━━ DATASET CONTENT

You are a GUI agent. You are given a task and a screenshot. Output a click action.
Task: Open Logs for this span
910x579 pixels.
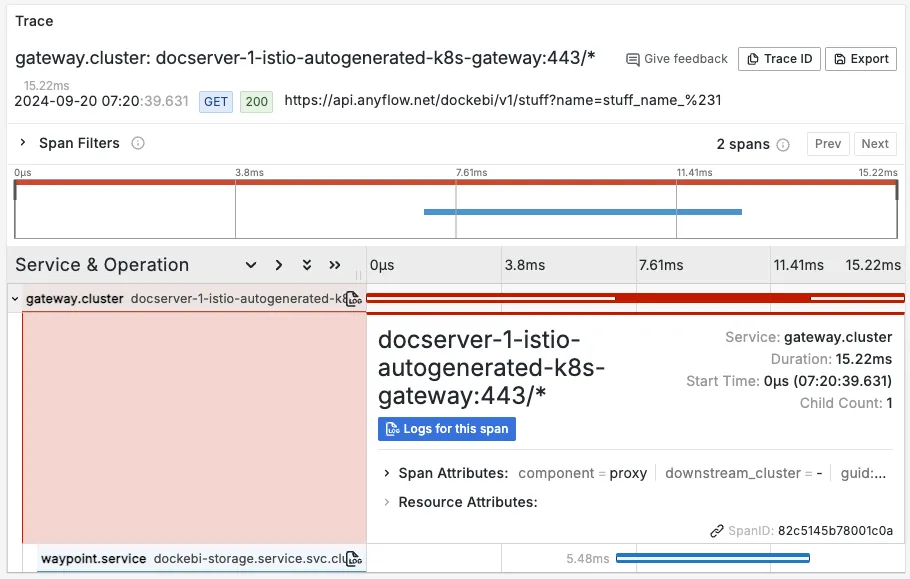446,429
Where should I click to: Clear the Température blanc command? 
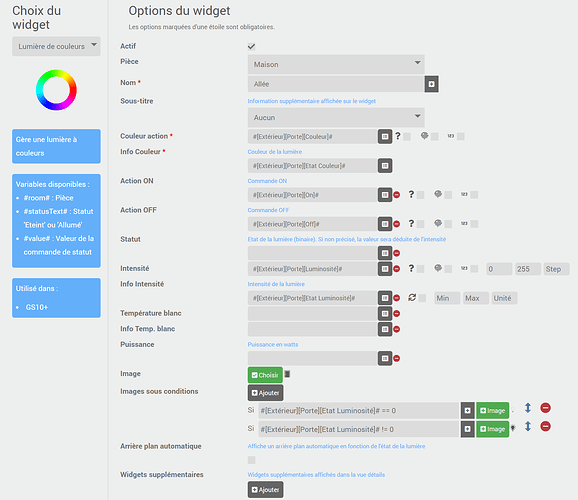pos(397,313)
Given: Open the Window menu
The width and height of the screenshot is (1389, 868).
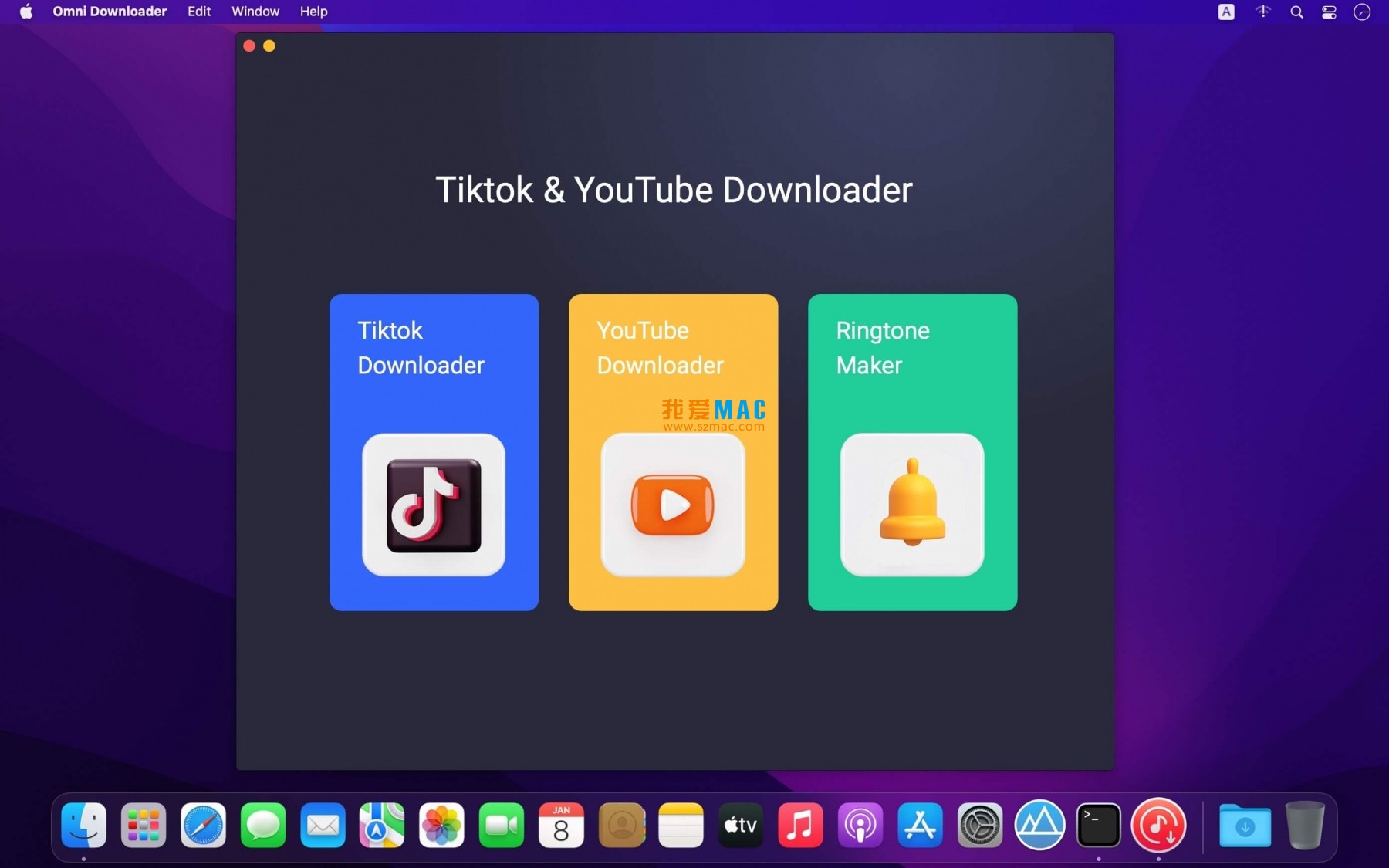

━━━━

## EXERCISE DIRECTIONS
Render these lines as a Markdown table with two columns, No. and Text: number each line in No. and put its words in Text. Skip blank lines and leave the pictures out.

## TASK RESPONSE
| No. | Text |
|---|---|
| 1 | You are a GUI agent. You are given a task and a screenshot. Output a click action. |
| 2 | Task: Open Logs for this span |
| 3 | 910x579 pixels. |
| 4 | 446,429 |
| 5 | Where should I click to: Clear the Température blanc command?  |
| 6 | pos(397,313) |
| 7 | Given: Open the Window menu |
| 8 | The width and height of the screenshot is (1389, 868). |